In recent years, carbon capture and storage has become a major discussion point in climate change conversations. As countries try to pencil out the necessary actions to reach carbon neutrality, the ability to remove and store carbon dioxide from the atmosphere is presented as a complementary solution to increasing the use of non-carbon producing energy sources and improving overall energy efficiency. But what is it and how does it work?
Let’s walk through the key details to understanding this new and somewhat controversial method.
WHAT PRODUCES CARBON DIOXIDE AND WHY IS IT TROUBLESOME?
Carbon dioxide is the most commonly produced greenhouse gas. According to the Center for Climate and Energy Solutions, carbon dioxide accounts for 76 percent of global emissions. Respiration and plant decomposition are examples of natural CO2 emissions, whereas combustion engines and power plants create human-generated forms of CO2. It is this second category that we need to worry about. As large amounts of CO2 are released into the atmosphere, it produces a warming effect, which over time accounts for the temperature increases we have witnessed globally.
WHAT IS CARBON CAPTURE AND STORAGE?
Carbon capture and storage is the process of capturing and storing carbon dioxide. This can either be biological, as occurs in the ocean and through plants, or through technology developed to either remove CO2 from the atmosphere or directly from a pollution generating source, such as a natural gas or coal plant.
Oceans and plants are both natural carbon dioxide sinks, meaning they absorb more carbon than they emit. In fact, 25 percent of human-emitted CO2 is absorbed by our oceans, and colder, nutrient-rich parts of the ocean are capable of absorbing even more. But human industrialization is changing this. Emissions have caused the oceans to warm and increased the deforestation of many parts of the planet. The outcome is more CO2 in the atmosphere and the elimination of natural sources of sequestration.
TECHNOLOGY ON THE HORIZON
Geological carbon capture has emerged as a promising technology to sequester emissions.
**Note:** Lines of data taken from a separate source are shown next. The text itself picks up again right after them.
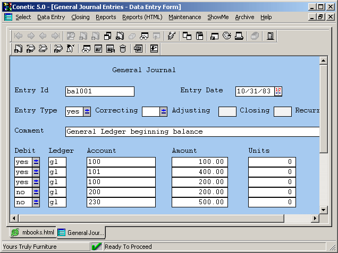The height and width of the screenshot is (253, 338).
Task: Click the printer icon in toolbar
Action: (x=239, y=36)
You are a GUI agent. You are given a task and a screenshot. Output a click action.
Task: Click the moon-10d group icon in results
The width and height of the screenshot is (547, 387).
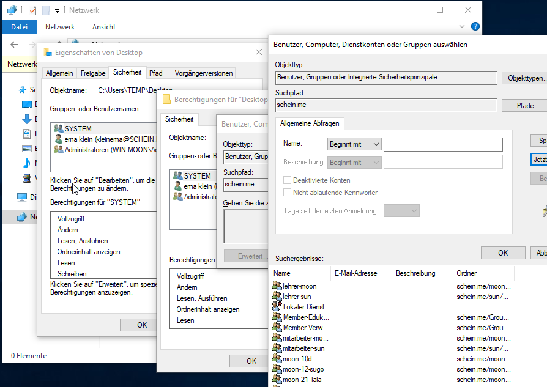277,359
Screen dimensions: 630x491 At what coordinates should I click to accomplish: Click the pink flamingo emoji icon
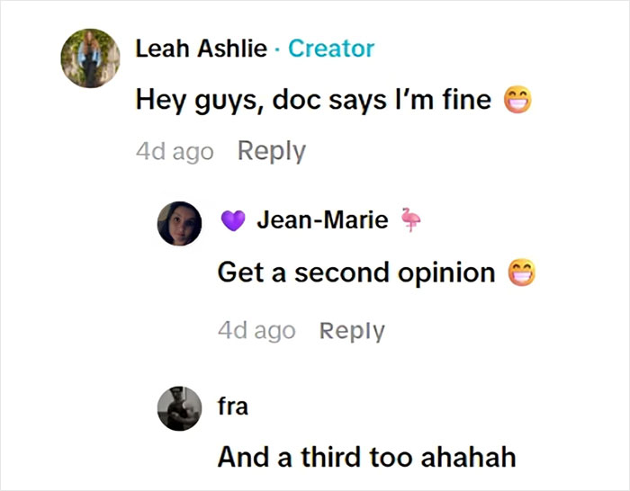tap(410, 219)
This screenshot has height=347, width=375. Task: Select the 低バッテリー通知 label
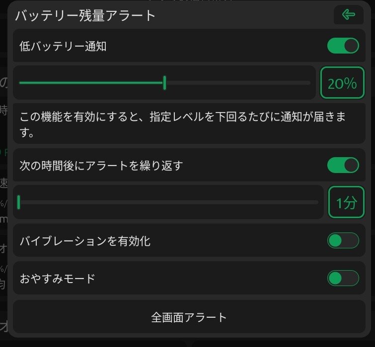63,46
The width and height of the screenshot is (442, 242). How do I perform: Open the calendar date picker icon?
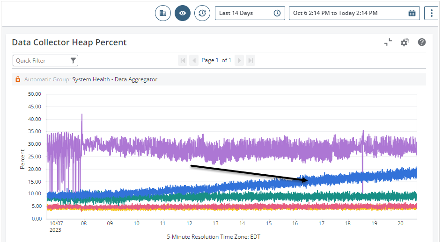pos(412,13)
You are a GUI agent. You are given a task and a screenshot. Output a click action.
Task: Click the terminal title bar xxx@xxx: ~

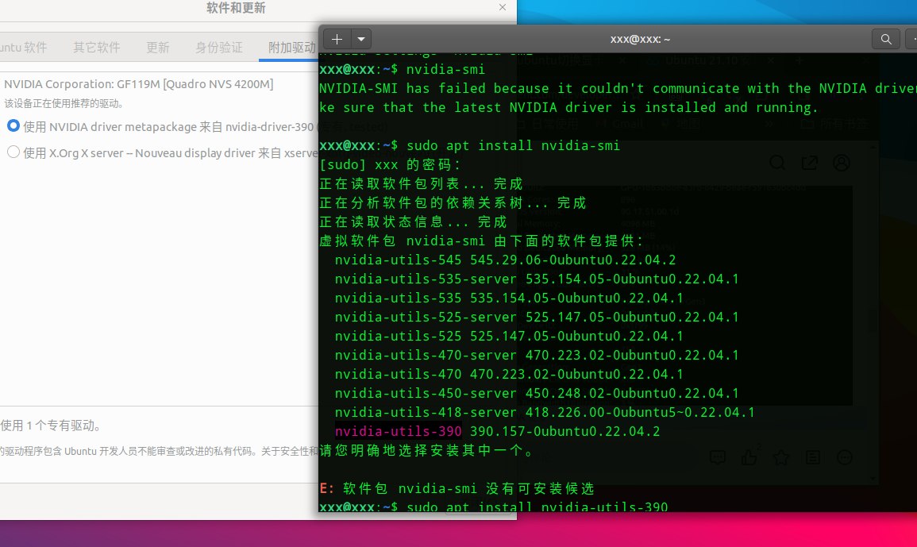tap(640, 39)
Carbon dioxide is captured, pressurized so it becomes liquid in form, and injected into porous rock formations for long-term storage below the ground. Swiss start-up Climeworks AG, has partnered with Icelandic carbon storage firm, Carbfix, to develop the largest carbon capture and storage plant in the world. The facility, located in Iceland, has the ability to sequester up to 4,000 tons of CO2 per year.
As technologies advance, researchers are looking for ways to not only remove carbon from the atmosphere, but also use it as a resource. One example includes using carbon dioxide as a raw input in graphene production, a material found in most smart screens.
WHY ARE WE BEGINNING TO HEAR MORE ABOUT CARBON CAPTURE AND STORAGE?
For the past several decades, climate strategies have focused on increasing the use of non-carbon producing energy sources and improving the overall energy efficiency of CO2 producing industries and technologies, but carbon capture is becoming an increasingly important complementary strategy to account for where humans will continue to produce carbon dioxide.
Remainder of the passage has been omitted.